2024-06-19 インペリアル・カレッジ・ロンドン(ICL)
研究者たちは、SARS-CoV-2ウイルスに対して持続的な感染を防ぐ独特の免疫反応を持つ人々を発見しました。インペリアル大学主導のCOVID-19ヒューマンチャレンジ研究に基づくこの研究では、鼻粘膜の局所免疫応答がウイルスを識別し、感染を防ぐ役割を果たすことが示唆されています。
◆この研究は、ウイルス曝露前後のサンプルを解析し、シングルセルシーケンシング技術を用いて詳細な免疫反応を明らかにしました。
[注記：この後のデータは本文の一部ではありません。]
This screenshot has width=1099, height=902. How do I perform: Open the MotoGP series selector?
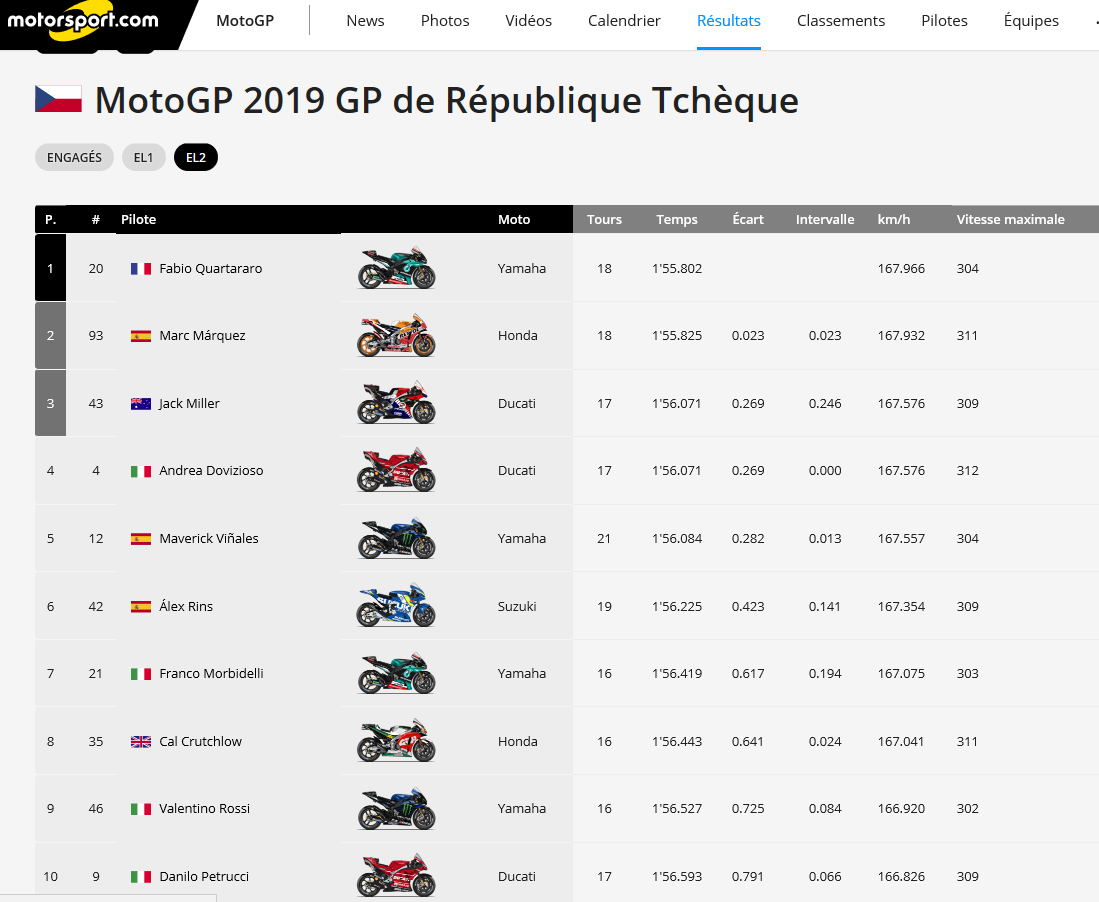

その結果、一部の人々が持つ新たな免疫応答が持続的なウイルス感染を防ぐことが分かりました。
◆研究チームは、これらの発見がSARS-CoV-2の次世代介入策の開発に重要な影響を与えるだけでなく、将来のアウトブレイクやパンデミックにも応用できる可能性があると述べています。
<関連情報>
- https://www.imperial.ac.uk/news/254273/imperials-human-challenge-study-helps-explain/
- https://www.nature.com/articles/s41586-024-07575-x
ヒトSARS-CoV-2チャレンジで明らかになった局所および全身反応ダイナミクス Human SARS-CoV-2 challenge uncovers local and systemic response dynamics
Rik G. H. Lindeboom,Kaylee B. Worlock,Lisa M. Dratva,Masahiro Yoshida,David Scobie,Helen R. Wagstaffe,Laura Richardson,Anna Wilbrey-Clark,Josephine L. Barnes,Lorenz Kretschmer,Krzysztof Polanski,Jessica Allen-Hyttinen,Puja Mehta,Dinithi Sumanaweera,Jacqueline M. Boccacino,Waradon Sungnak,Rasa Elmentaite,Ni Huang,Lira Mamanova,Rakesh Kapuge,Liam Bolt,Elena Prigmore,Ben Killingley,Mariya Kalinova,… Sarah A. Teichmann
Nature Published:19 June 2024
DOI:https://doi.org/10.1038/s41586-024-07575-x
Abstract
The COVID-19 pandemic is an ongoing global health threat, yet our understanding of the dynamics of early cellular responses to this disease remains limited1. Here in our SARS-CoV-2 human challenge study, we used single-cell multi-omics profiling of nasopharyngeal swabs and blood to temporally resolve abortive, transient and sustained infections in seronegative individuals challenged with pre-Alpha SARS-CoV-2. Our analyses revealed rapid changes in cell-type proportions and dozens of highly dynamic cellular response states in epithelial and immune cells associated with specific time points and infection status. We observed that the interferon response in blood preceded the nasopharyngeal response. Moreover, nasopharyngeal immune infiltration occurred early in samples from individuals with only transient infection and later in samples from individuals with sustained infection. High expression of HLA-DQA2 before inoculation was associated with preventing sustained infection. Ciliated cells showed multiple immune responses and were most permissive for viral replication, whereas nasopharyngeal T cells and macrophages were infected non-productively. We resolved 54 T cell states, including acutely activated T cells that clonally expanded while carrying convergent SARS-CoV-2 motifs. Our new computational pipeline Cell2TCR identifies activated antigen-responding T cells based on a gene expression signature and clusters these into clonotype groups and motifs. Overall, our detailed time series data can serve as a Rosetta stone for epithelial and immune cell responses and reveals early dynamic responses associated with protection against infection.